(Saved data entries)
== == ==
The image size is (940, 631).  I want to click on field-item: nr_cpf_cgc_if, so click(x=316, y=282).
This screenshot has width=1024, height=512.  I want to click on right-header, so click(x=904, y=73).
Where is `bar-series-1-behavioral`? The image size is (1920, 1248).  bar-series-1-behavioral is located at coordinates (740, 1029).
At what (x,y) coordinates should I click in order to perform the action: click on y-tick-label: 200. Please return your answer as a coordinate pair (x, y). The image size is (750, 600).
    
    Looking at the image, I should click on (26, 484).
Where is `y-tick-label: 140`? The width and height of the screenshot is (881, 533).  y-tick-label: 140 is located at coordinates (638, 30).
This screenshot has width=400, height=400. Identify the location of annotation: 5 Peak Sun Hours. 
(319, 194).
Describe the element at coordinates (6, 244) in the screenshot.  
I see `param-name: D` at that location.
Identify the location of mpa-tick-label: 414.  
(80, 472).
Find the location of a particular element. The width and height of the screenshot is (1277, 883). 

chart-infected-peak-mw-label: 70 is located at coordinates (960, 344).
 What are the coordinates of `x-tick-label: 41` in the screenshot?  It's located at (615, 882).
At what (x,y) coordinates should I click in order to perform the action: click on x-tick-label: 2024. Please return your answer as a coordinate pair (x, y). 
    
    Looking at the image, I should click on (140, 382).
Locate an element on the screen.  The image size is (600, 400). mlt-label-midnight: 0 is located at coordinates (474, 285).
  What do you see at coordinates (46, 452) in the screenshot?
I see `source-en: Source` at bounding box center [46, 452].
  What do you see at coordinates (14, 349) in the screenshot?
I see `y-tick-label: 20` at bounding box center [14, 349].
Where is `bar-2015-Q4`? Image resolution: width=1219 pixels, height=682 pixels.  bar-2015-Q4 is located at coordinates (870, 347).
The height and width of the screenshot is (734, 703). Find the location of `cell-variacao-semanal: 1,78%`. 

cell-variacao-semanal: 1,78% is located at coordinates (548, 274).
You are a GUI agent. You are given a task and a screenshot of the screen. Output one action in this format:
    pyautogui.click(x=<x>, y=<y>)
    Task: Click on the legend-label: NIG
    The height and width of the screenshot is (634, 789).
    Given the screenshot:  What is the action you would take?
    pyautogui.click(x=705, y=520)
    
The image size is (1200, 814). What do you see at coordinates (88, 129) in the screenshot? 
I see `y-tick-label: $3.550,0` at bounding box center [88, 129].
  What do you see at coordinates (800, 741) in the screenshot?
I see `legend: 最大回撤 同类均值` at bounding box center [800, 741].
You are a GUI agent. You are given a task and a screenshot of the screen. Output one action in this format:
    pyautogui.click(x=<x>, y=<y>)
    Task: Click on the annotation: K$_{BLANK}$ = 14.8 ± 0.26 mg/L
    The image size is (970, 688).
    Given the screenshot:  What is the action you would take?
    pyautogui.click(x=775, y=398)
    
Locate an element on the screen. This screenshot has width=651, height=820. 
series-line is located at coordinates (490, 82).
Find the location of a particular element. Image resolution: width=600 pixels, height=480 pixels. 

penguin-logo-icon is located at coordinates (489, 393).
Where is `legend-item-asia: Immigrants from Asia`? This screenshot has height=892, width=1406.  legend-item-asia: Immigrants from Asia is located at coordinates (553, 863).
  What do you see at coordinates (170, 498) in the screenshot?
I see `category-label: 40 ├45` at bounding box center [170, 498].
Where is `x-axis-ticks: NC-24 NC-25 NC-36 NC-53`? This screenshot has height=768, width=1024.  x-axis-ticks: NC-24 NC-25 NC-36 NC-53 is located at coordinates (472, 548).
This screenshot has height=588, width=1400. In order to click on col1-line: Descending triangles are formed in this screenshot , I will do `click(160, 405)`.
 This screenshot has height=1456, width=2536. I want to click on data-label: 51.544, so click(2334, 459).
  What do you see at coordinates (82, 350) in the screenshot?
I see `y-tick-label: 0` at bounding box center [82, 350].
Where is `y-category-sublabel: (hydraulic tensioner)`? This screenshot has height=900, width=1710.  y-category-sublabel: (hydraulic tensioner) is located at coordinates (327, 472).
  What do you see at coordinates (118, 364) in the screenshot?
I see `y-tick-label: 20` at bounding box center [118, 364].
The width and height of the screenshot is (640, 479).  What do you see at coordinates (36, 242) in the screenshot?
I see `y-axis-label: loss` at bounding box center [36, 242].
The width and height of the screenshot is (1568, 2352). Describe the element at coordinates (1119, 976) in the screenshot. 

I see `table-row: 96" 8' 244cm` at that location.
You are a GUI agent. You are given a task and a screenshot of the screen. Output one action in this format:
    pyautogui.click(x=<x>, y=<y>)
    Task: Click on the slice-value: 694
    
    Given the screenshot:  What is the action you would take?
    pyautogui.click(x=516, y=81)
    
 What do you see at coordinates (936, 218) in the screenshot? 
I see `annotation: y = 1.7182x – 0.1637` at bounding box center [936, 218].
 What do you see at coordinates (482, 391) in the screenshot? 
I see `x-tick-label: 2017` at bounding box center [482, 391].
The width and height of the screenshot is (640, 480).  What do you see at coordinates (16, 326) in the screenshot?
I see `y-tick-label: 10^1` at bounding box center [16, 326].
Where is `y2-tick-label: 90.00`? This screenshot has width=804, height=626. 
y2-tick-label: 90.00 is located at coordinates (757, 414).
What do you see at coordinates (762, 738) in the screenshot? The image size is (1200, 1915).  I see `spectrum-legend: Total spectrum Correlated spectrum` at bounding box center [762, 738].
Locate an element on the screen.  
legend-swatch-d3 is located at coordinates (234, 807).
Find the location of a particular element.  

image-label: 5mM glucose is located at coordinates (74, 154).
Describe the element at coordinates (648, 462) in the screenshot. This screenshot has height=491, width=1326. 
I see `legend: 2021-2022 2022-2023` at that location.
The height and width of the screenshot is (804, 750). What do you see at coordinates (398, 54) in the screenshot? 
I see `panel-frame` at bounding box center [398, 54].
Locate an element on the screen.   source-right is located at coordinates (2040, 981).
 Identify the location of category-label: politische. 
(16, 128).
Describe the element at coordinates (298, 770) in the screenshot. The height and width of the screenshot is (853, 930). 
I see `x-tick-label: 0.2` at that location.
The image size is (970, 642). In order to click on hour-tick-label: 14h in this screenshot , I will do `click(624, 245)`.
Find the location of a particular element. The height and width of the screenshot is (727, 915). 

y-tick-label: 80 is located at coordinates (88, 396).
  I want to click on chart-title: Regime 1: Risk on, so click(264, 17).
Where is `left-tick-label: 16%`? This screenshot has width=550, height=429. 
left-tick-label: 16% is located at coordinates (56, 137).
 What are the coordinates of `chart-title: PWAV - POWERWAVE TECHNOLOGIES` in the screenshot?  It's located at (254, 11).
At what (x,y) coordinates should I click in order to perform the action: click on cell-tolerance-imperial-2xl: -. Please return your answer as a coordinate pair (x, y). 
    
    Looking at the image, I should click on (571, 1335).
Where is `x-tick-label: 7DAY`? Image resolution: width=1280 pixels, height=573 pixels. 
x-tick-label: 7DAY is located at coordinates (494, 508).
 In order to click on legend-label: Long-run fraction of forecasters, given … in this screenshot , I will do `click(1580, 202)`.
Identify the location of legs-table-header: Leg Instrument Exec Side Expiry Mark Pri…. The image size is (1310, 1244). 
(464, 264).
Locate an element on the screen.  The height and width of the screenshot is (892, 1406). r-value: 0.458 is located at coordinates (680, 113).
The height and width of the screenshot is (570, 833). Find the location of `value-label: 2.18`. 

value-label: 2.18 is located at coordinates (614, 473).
== == ==
ABOUT THIS EXERCISE:
Convert the lines above into a Markdown table with a "Row" column that numbers each line and a "Line" column holding its text, leaving out any blank lines.

ANSWER SECTION:
| Row | Line |
|---|---|
| 1 | The image size is (940, 631).  I want to click on field-item: nr_cpf_cgc_if, so click(x=316, y=282). |
| 2 | This screenshot has width=1024, height=512.  I want to click on right-header, so click(x=904, y=73). |
| 3 | Where is `bar-series-1-behavioral`? The image size is (1920, 1248).  bar-series-1-behavioral is located at coordinates (740, 1029). |
| 4 | At what (x,y) coordinates should I click in order to perform the action: click on y-tick-label: 200. Please return your answer as a coordinate pair (x, y). The image size is (750, 600). |
| 5 |     Looking at the image, I should click on (26, 484). |
| 6 | Where is `y-tick-label: 140`? The width and height of the screenshot is (881, 533).  y-tick-label: 140 is located at coordinates (638, 30). |
| 7 | This screenshot has width=400, height=400. Identify the location of annotation: 5 Peak Sun Hours.  |
| 8 | (319, 194). |
| 9 | Describe the element at coordinates (6, 244) in the screenshot.   |
| 10 | I see `param-name: D` at that location. |
| 11 | Identify the location of mpa-tick-label: 414.   |
| 12 | (80, 472). |
| 13 | Find the location of a particular element. The width and height of the screenshot is (1277, 883).  |
| 14 | chart-infected-peak-mw-label: 70 is located at coordinates (960, 344). |
| 15 |  What are the coordinates of `x-tick-label: 41` in the screenshot?  It's located at (615, 882). |
| 16 | At what (x,y) coordinates should I click in order to perform the action: click on x-tick-label: 2024. Please return your answer as a coordinate pair (x, y).  |
| 17 |     Looking at the image, I should click on (140, 382). |
| 18 | Locate an element on the screen.  The image size is (600, 400). mlt-label-midnight: 0 is located at coordinates (474, 285). |
| 19 |   What do you see at coordinates (46, 452) in the screenshot? |
| 20 | I see `source-en: Source` at bounding box center [46, 452]. |
| 21 |   What do you see at coordinates (14, 349) in the screenshot? |
| 22 | I see `y-tick-label: 20` at bounding box center [14, 349]. |
| 23 | Where is `bar-2015-Q4`? Image resolution: width=1219 pixels, height=682 pixels.  bar-2015-Q4 is located at coordinates (870, 347). |
| 24 | The height and width of the screenshot is (734, 703). Find the location of `cell-variacao-semanal: 1,78%`.  |
| 25 | cell-variacao-semanal: 1,78% is located at coordinates (548, 274). |
| 26 | You are a GUI agent. You are given a task and a screenshot of the screen. Output one action in this format: |
| 27 |     pyautogui.click(x=<x>, y=<y>) |
| 28 |     Task: Click on the legend-label: NIG |
| 29 |     The height and width of the screenshot is (634, 789). |
| 30 |     Given the screenshot:  What is the action you would take? |
| 31 |     pyautogui.click(x=705, y=520) |
| 32 | The image size is (1200, 814). What do you see at coordinates (88, 129) in the screenshot?  |
| 33 | I see `y-tick-label: $3.550,0` at bounding box center [88, 129]. |
| 34 |   What do you see at coordinates (800, 741) in the screenshot? |
| 35 | I see `legend: 最大回撤 同类均值` at bounding box center [800, 741]. |
| 36 | You are a GUI agent. You are given a task and a screenshot of the screen. Output one action in this format: |
| 37 |     pyautogui.click(x=<x>, y=<y>) |
| 38 |     Task: Click on the annotation: K$_{BLANK}$ = 14.8 ± 0.26 mg/L |
| 39 |     The image size is (970, 688). |
| 40 |     Given the screenshot:  What is the action you would take? |
| 41 |     pyautogui.click(x=775, y=398) |
| 42 | Locate an element on the screen. This screenshot has width=651, height=820.  |
| 43 | series-line is located at coordinates (490, 82). |
| 44 | Find the location of a particular element. Image resolution: width=600 pixels, height=480 pixels.  |
| 45 | penguin-logo-icon is located at coordinates (489, 393). |
| 46 | Where is `legend-item-asia: Immigrants from Asia`? This screenshot has height=892, width=1406.  legend-item-asia: Immigrants from Asia is located at coordinates (553, 863). |
| 47 |   What do you see at coordinates (170, 498) in the screenshot? |
| 48 | I see `category-label: 40 ├45` at bounding box center [170, 498]. |
| 49 | Where is `x-axis-ticks: NC-24 NC-25 NC-36 NC-53`? This screenshot has height=768, width=1024.  x-axis-ticks: NC-24 NC-25 NC-36 NC-53 is located at coordinates (472, 548). |
| 50 | This screenshot has height=588, width=1400. In order to click on col1-line: Descending triangles are formed in this screenshot , I will do `click(160, 405)`. |
| 51 |  This screenshot has height=1456, width=2536. I want to click on data-label: 51.544, so click(2334, 459). |
| 52 |   What do you see at coordinates (82, 350) in the screenshot? |
| 53 | I see `y-tick-label: 0` at bounding box center [82, 350]. |
| 54 | Where is `y-category-sublabel: (hydraulic tensioner)`? This screenshot has height=900, width=1710.  y-category-sublabel: (hydraulic tensioner) is located at coordinates (327, 472). |
| 55 |   What do you see at coordinates (118, 364) in the screenshot? |
| 56 | I see `y-tick-label: 20` at bounding box center [118, 364]. |
| 57 | The width and height of the screenshot is (640, 479).  What do you see at coordinates (36, 242) in the screenshot? |
| 58 | I see `y-axis-label: loss` at bounding box center [36, 242]. |
| 59 | The width and height of the screenshot is (1568, 2352). Describe the element at coordinates (1119, 976) in the screenshot.  |
| 60 | I see `table-row: 96" 8' 244cm` at that location. |
| 61 | You are a GUI agent. You are given a task and a screenshot of the screen. Output one action in this format: |
| 62 |     pyautogui.click(x=<x>, y=<y>) |
| 63 |     Task: Click on the slice-value: 694 |
| 64 |     Given the screenshot:  What is the action you would take? |
| 65 |     pyautogui.click(x=516, y=81) |
| 66 |  What do you see at coordinates (936, 218) in the screenshot?  |
| 67 | I see `annotation: y = 1.7182x – 0.1637` at bounding box center [936, 218]. |
| 68 |  What do you see at coordinates (482, 391) in the screenshot?  |
| 69 | I see `x-tick-label: 2017` at bounding box center [482, 391]. |
| 70 | The width and height of the screenshot is (640, 480).  What do you see at coordinates (16, 326) in the screenshot? |
| 71 | I see `y-tick-label: 10^1` at bounding box center [16, 326]. |
| 72 | Where is `y2-tick-label: 90.00`? This screenshot has width=804, height=626.  |
| 73 | y2-tick-label: 90.00 is located at coordinates (757, 414). |
| 74 | What do you see at coordinates (762, 738) in the screenshot? The image size is (1200, 1915).  I see `spectrum-legend: Total spectrum Correlated spectrum` at bounding box center [762, 738]. |
| 75 | Locate an element on the screen.   |
| 76 | legend-swatch-d3 is located at coordinates (234, 807). |
| 77 | Find the location of a particular element.   |
| 78 | image-label: 5mM glucose is located at coordinates (74, 154). |
| 79 | Describe the element at coordinates (648, 462) in the screenshot. This screenshot has height=491, width=1326.  |
| 80 | I see `legend: 2021-2022 2022-2023` at that location. |
| 81 | The height and width of the screenshot is (804, 750). What do you see at coordinates (398, 54) in the screenshot?  |
| 82 | I see `panel-frame` at bounding box center [398, 54]. |
| 83 | Locate an element on the screen.   source-right is located at coordinates (2040, 981). |
| 84 |  Identify the location of category-label: politische.  |
| 85 | (16, 128). |
| 86 | Describe the element at coordinates (298, 770) in the screenshot. The height and width of the screenshot is (853, 930).  |
| 87 | I see `x-tick-label: 0.2` at that location. |
| 88 | The image size is (970, 642). In order to click on hour-tick-label: 14h in this screenshot , I will do `click(624, 245)`. |
| 89 | Find the location of a particular element. The height and width of the screenshot is (727, 915).  |
| 90 | y-tick-label: 80 is located at coordinates (88, 396). |
| 91 |   I want to click on chart-title: Regime 1: Risk on, so click(264, 17). |
| 92 | Where is `left-tick-label: 16%`? This screenshot has width=550, height=429.  |
| 93 | left-tick-label: 16% is located at coordinates (56, 137). |
| 94 |  What are the coordinates of `chart-title: PWAV - POWERWAVE TECHNOLOGIES` in the screenshot?  It's located at (254, 11). |
| 95 | At what (x,y) coordinates should I click in order to perform the action: click on cell-tolerance-imperial-2xl: -. Please return your answer as a coordinate pair (x, y).  |
| 96 |     Looking at the image, I should click on (571, 1335). |
| 97 | Where is `x-tick-label: 7DAY`? Image resolution: width=1280 pixels, height=573 pixels.  |
| 98 | x-tick-label: 7DAY is located at coordinates (494, 508). |
| 99 |  In order to click on legend-label: Long-run fraction of forecasters, given … in this screenshot , I will do `click(1580, 202)`. |
| 100 | Identify the location of legs-table-header: Leg Instrument Exec Side Expiry Mark Pri…. The image size is (1310, 1244).  |
| 101 | (464, 264). |
| 102 | Locate an element on the screen.  The height and width of the screenshot is (892, 1406). r-value: 0.458 is located at coordinates (680, 113). |
| 103 | The height and width of the screenshot is (570, 833). Find the location of `value-label: 2.18`.  |
| 104 | value-label: 2.18 is located at coordinates (614, 473). |